FIG. 4 is a graph showing the test results of applying the antenna module 2 to ISM frequency (that is, 2.4 GHz). As shown, the central frequency of the antenna module 2 is 2.43 GHz, and the high and low frequencies are 2.5 GHz and 2.39 GHz, respectively, when the voltage standing wave ratio is 2:1. That is, the bandwidth is about 110 MHz. Compared to the design disclosed in U.S. Pat. No. 6,166,694, the present invention provides the same bandwidth (110 MHz) with an allowed voltage standing wave ratio.

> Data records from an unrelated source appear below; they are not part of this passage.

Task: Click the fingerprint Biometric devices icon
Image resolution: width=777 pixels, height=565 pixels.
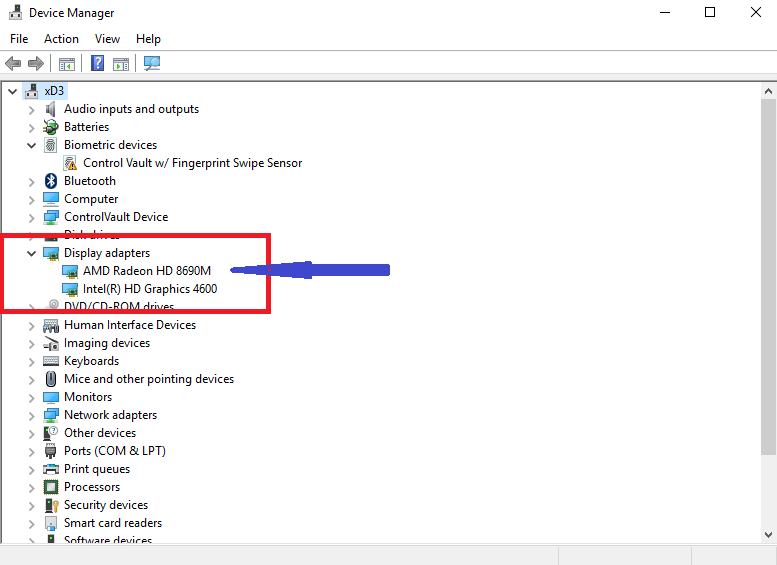Action: click(52, 145)
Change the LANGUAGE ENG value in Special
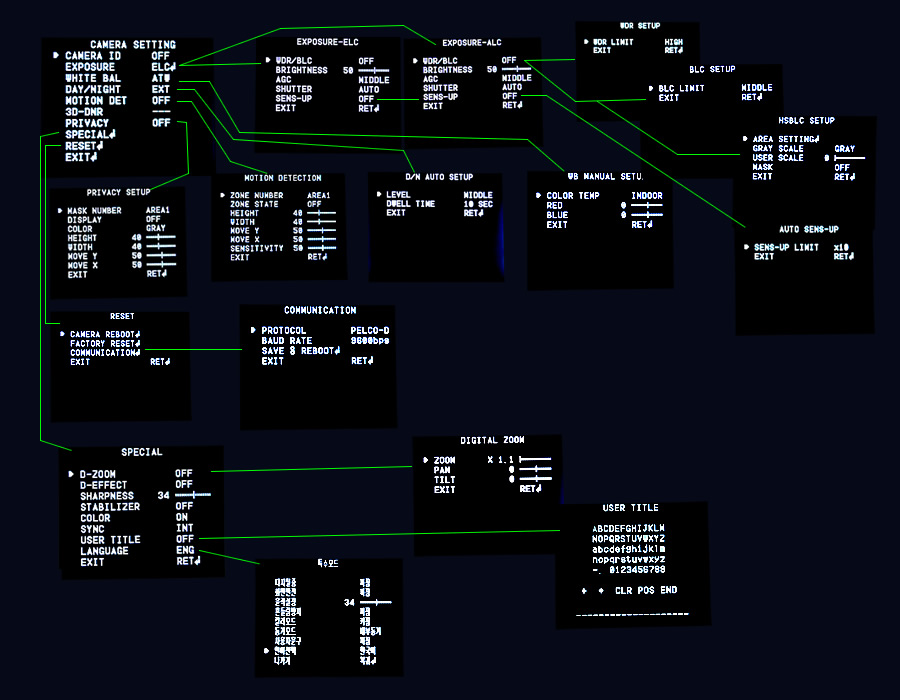 [x=184, y=551]
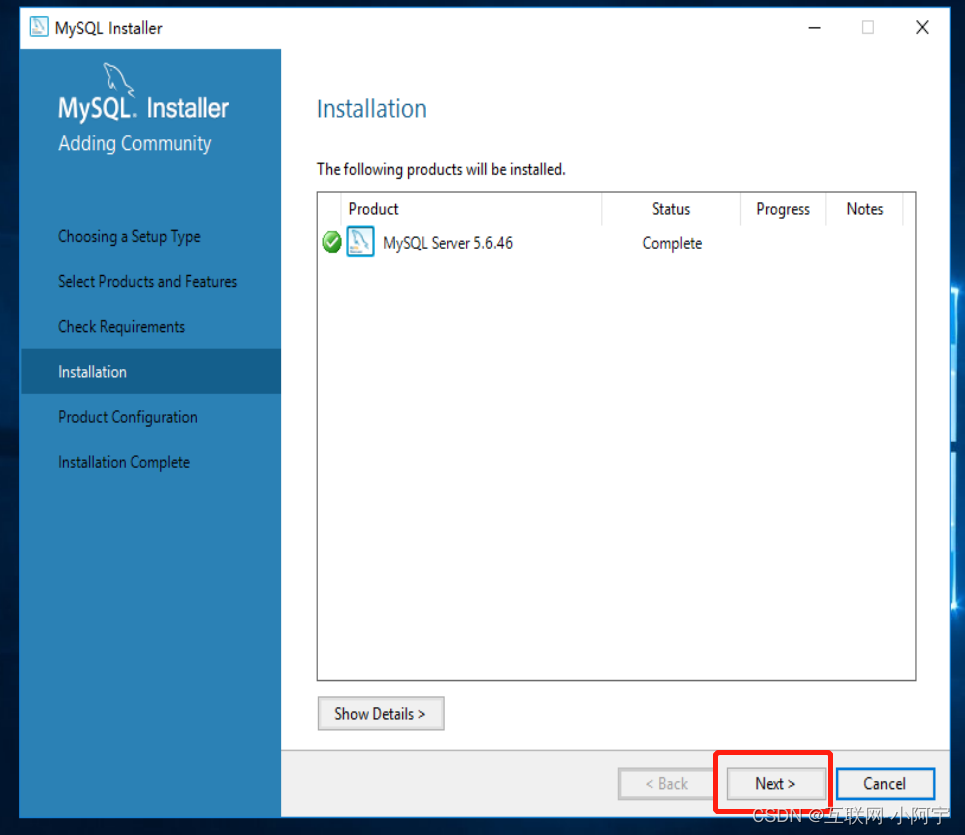Click the Status column header
Viewport: 965px width, 835px height.
pos(670,209)
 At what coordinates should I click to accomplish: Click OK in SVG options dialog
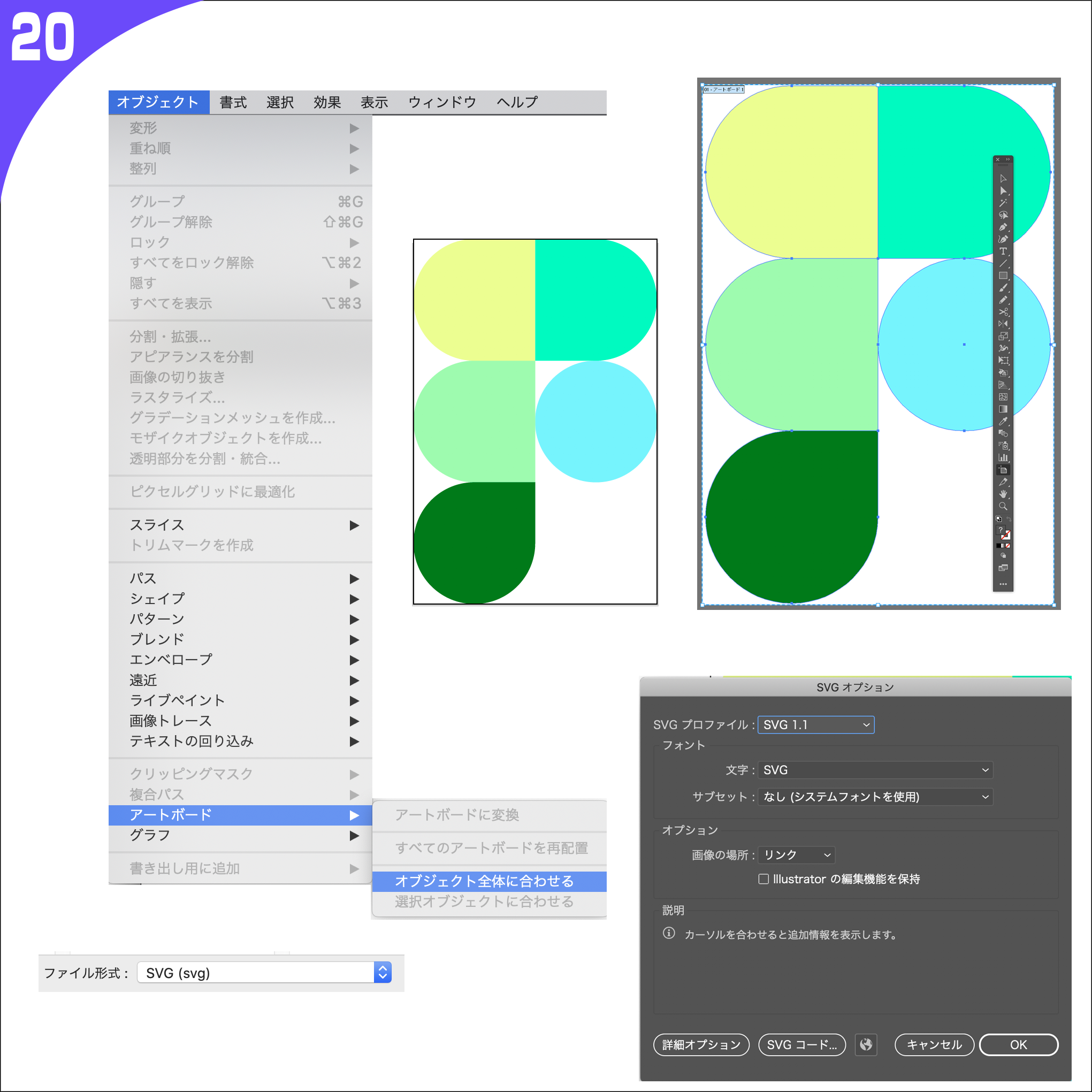click(1018, 1044)
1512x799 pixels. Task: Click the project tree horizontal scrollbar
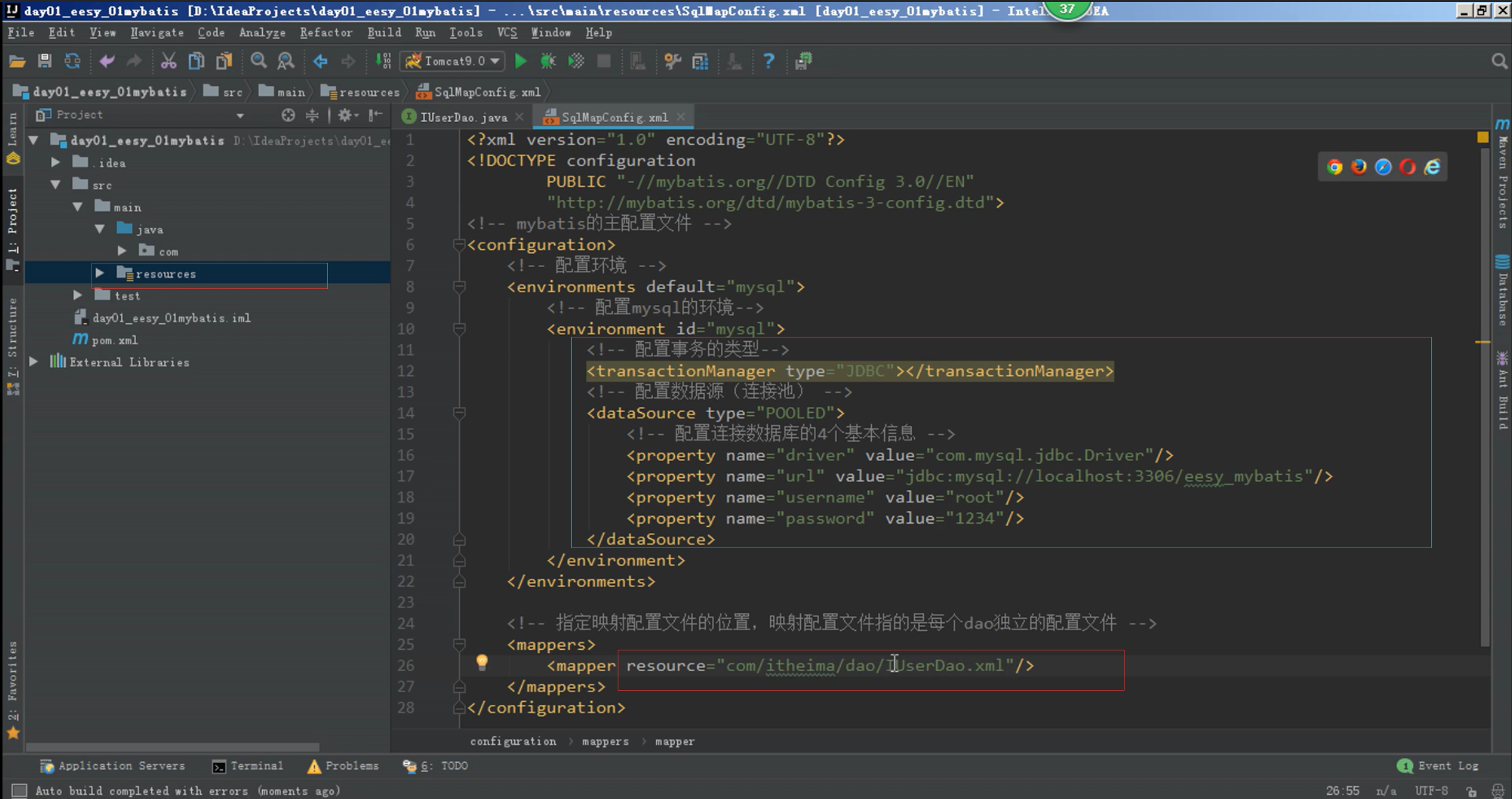(x=172, y=747)
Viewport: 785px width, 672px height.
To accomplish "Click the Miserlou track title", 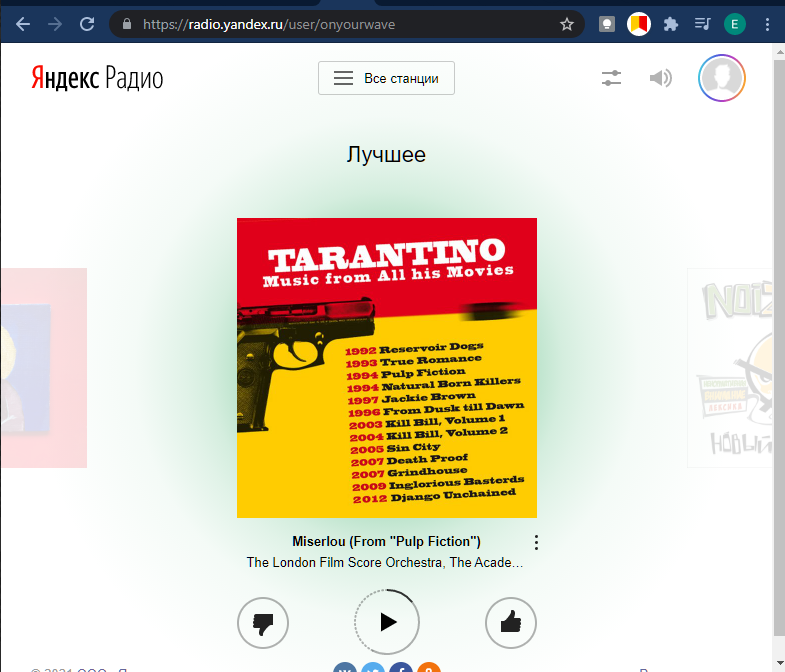I will click(386, 541).
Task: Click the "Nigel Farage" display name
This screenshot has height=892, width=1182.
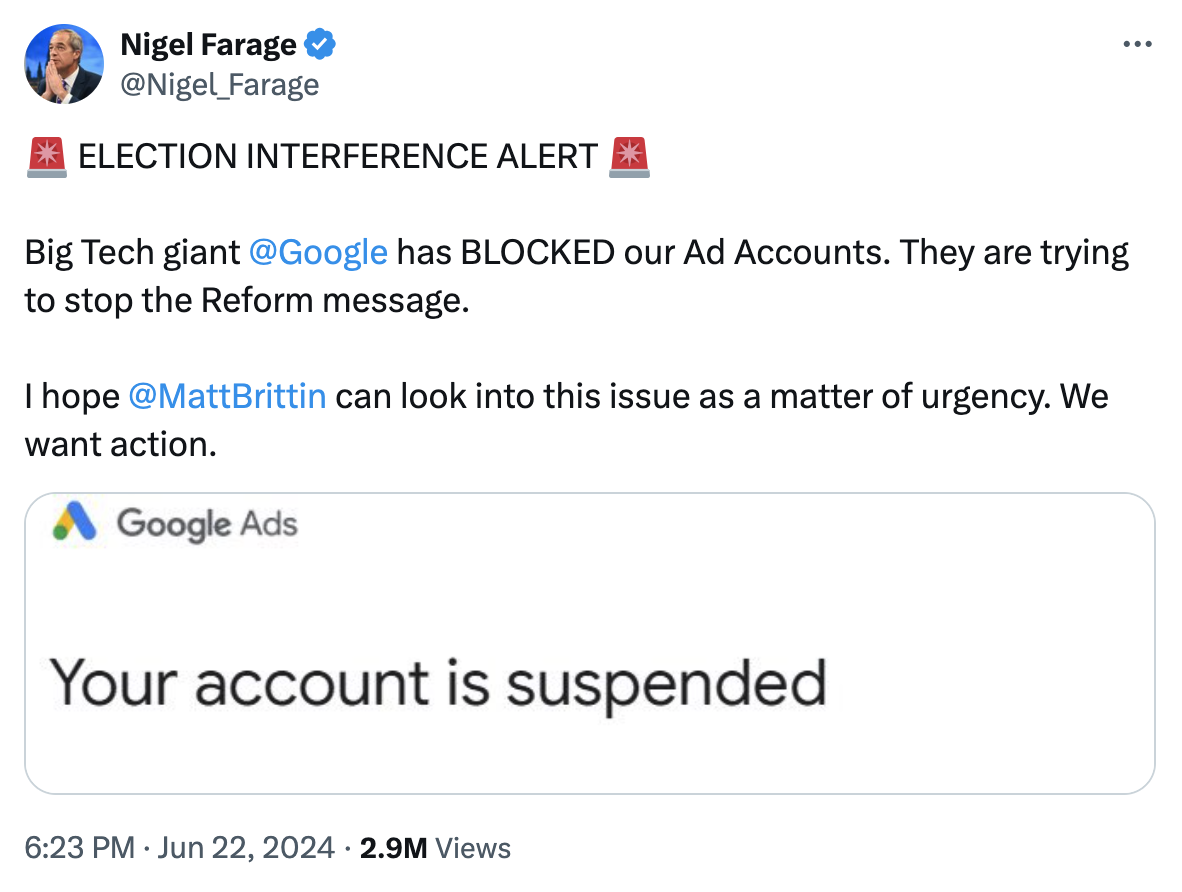Action: (208, 45)
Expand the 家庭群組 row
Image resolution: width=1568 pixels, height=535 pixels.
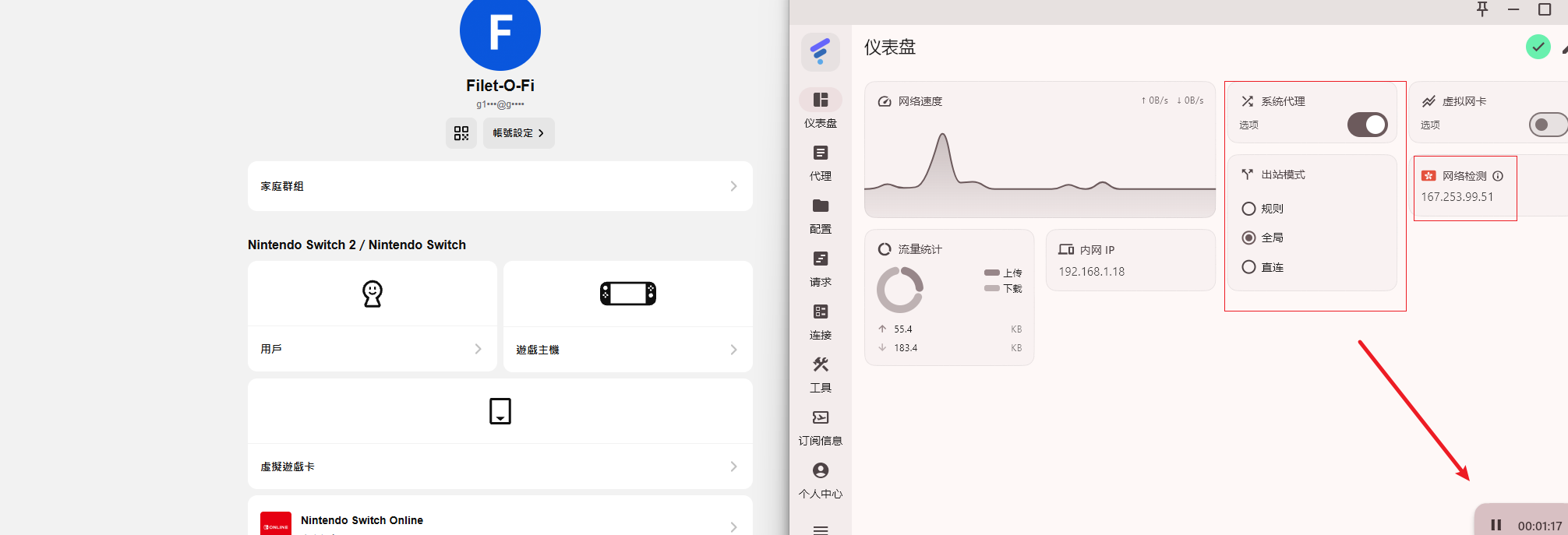point(500,186)
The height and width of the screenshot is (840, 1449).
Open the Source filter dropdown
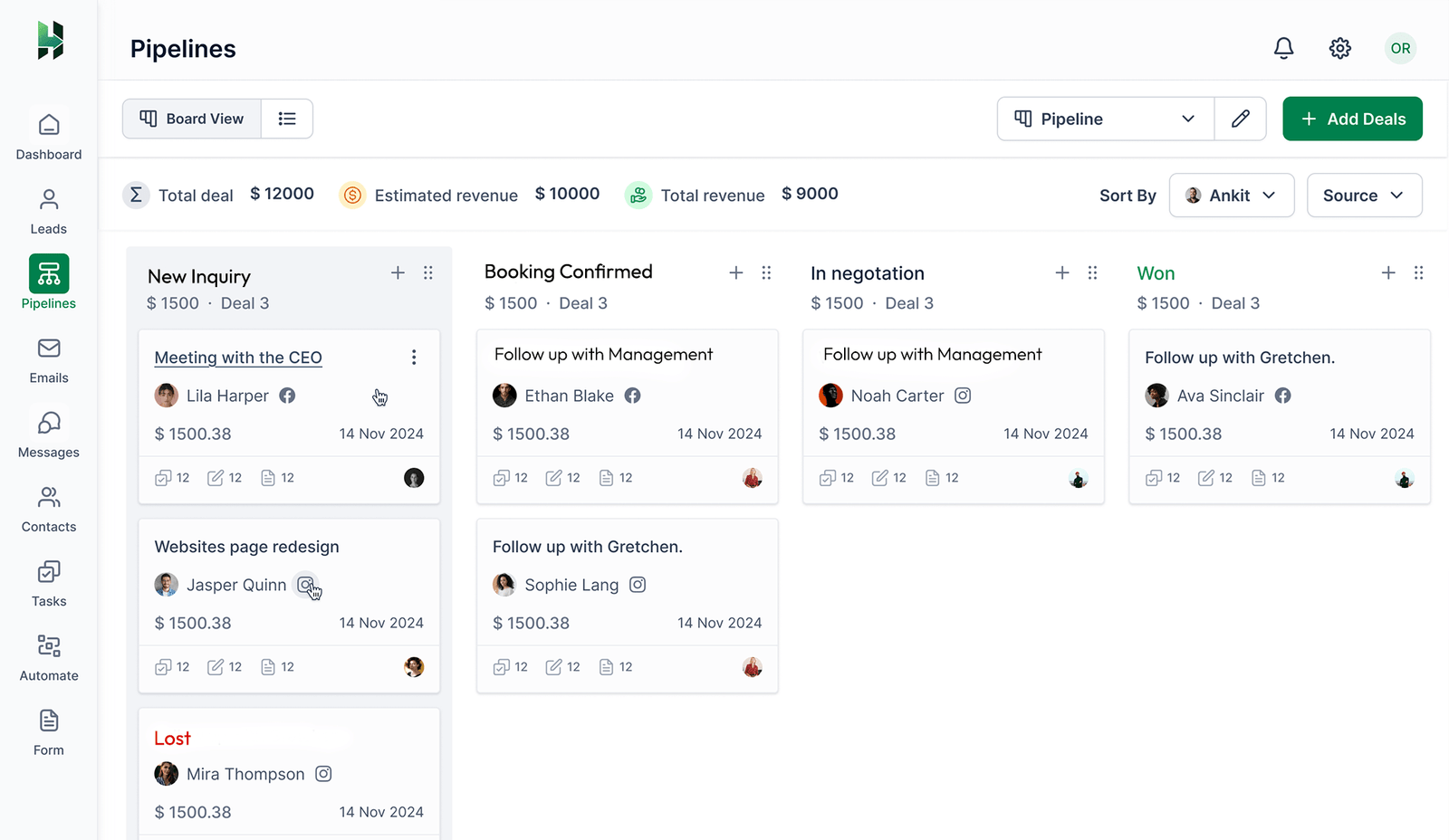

This disclosure provides exemplary embodiments of the present invention. The scope of this disclosure is not limited by these exemplary embodiments. Numerous variations, whether explicitly provided for by the specification or implied by the specification, such as variations in shape, structure, dimension, type of material or manufacturing process may be implemented by one of skill in the art in view of this disclosure.

Claims

1. A printed monopole antenna applied to a wireless communication device, comprising a spiral copper foil formed on a substrate, wherein the copper foil includes a first conductive arms extending along an elongate length of the substrate has a first end reaching an edge of the substrate to serve as a feed point, a third conductive arm parallel to the first conductive arm, and an adjust arm protruding perpendicularly from an elongate length of the third conductive arm towards the first conductive arm.

2. The antenna according to claim 1, wherein the substrate is rectangular.

3. The antenna according to claim 1, wherein the copper foil further comprises a second conductive arm extending perpendicular from the a second end of the first conductive arm to a first end of the third conductive arm, a fourth conductive arm extending perpendicularly from a second end of the third conductive arm towards the first conductive arm, and a fifth conductive arm extending perpendicularly from a terminus of the fourth conductive arm towards the adjust arm.

4. The antenna according to claim 1, wherein the total length of the copper foil is one quarter of the wavelength of an operating radio frequency of the antenna.

5. The antenna according to claim 1, wherein the length of the adjust arm is adjustable to change bandwidth of an operation radio frequency of the antenna.